Item coordinate data:
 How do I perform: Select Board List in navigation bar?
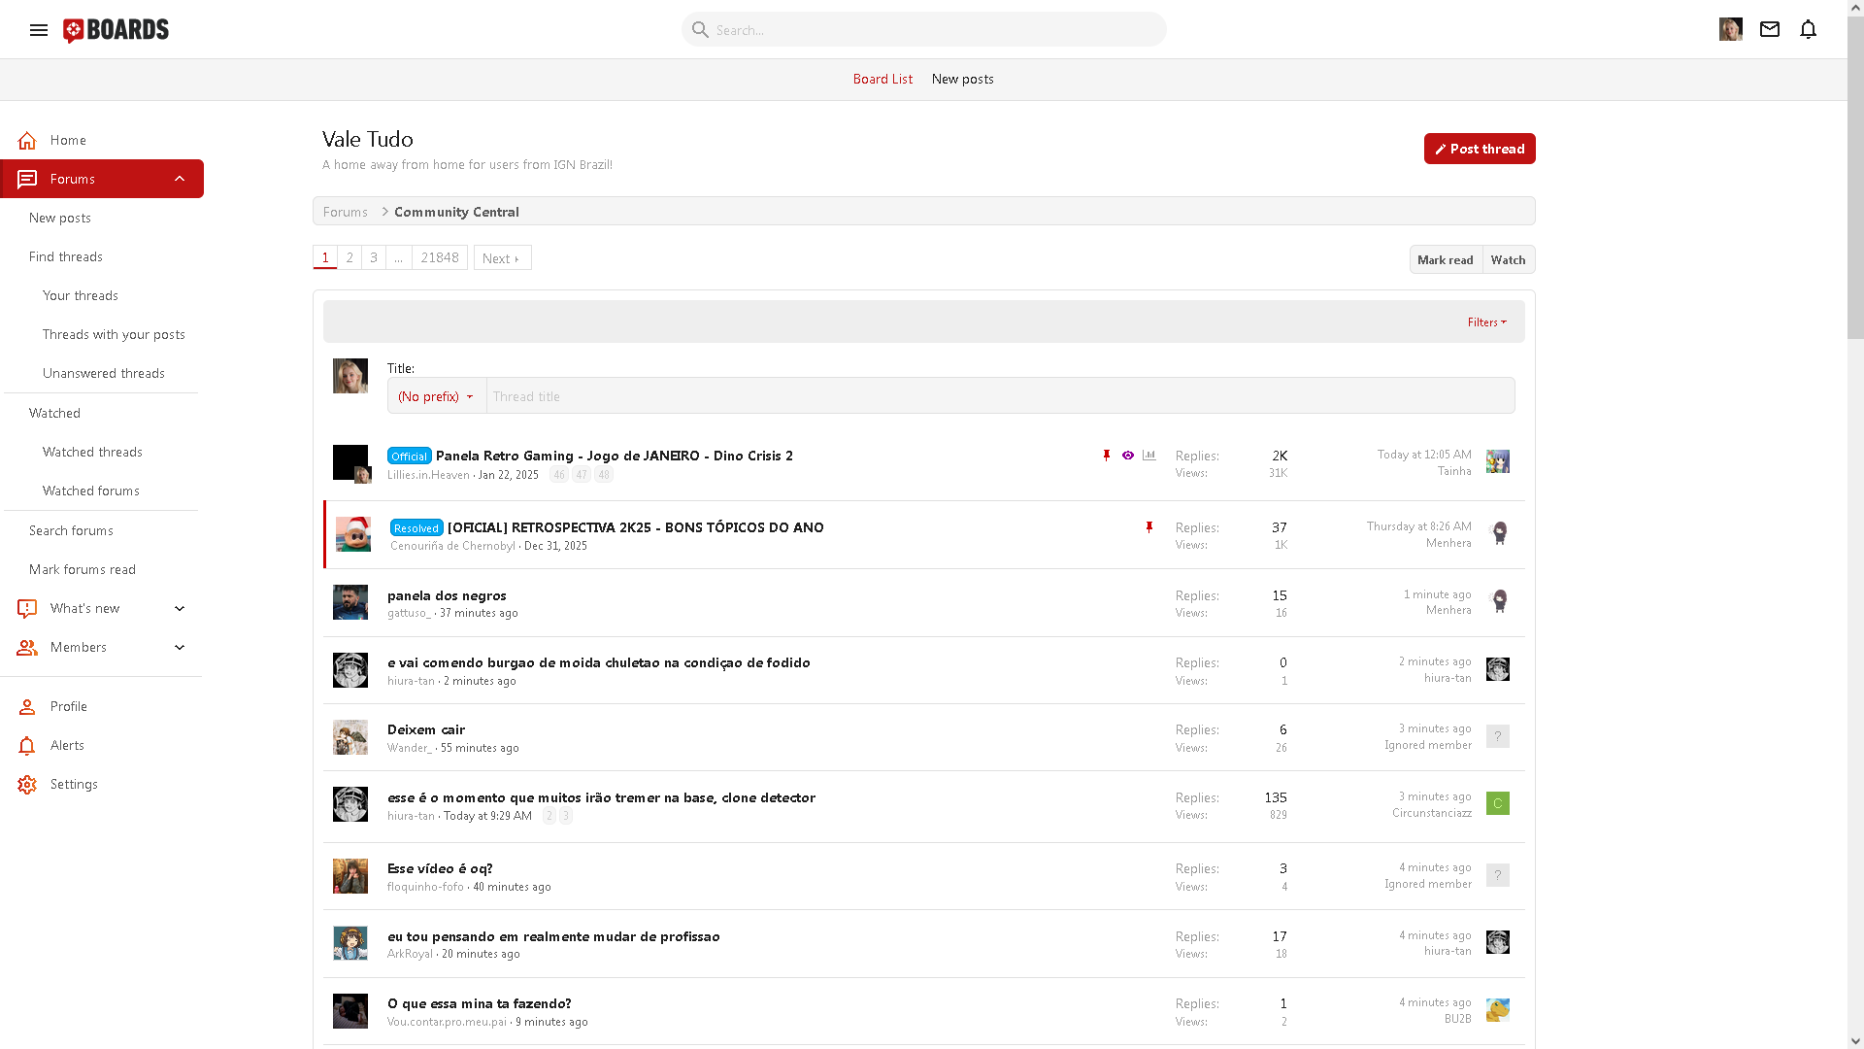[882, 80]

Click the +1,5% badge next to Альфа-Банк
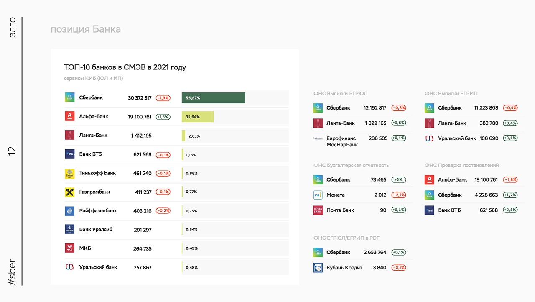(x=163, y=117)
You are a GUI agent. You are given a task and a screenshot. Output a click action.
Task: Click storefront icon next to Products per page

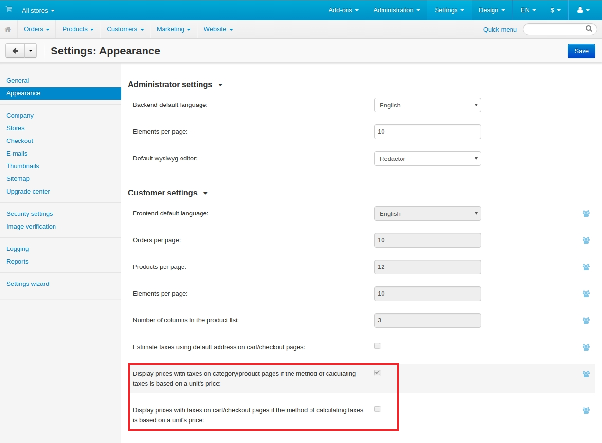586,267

* [WHAT TO WORK ON]: Turn the stretch of entries above, from the line containing "Click the +1,5% badge next to Альфа-Банк" through the end of the entries, into a numbered list. Skip blank lines and omit the pictures.

* [SOLUTION FOR THIS PROBLEM]:
1. Click the +1,5% badge next to Альфа-Банк
2. (x=163, y=117)
3. You are a GUI agent. You are given a task and a screenshot. Output a click action.
4. Task: Click storefront icon next to Products per page
5. 586,267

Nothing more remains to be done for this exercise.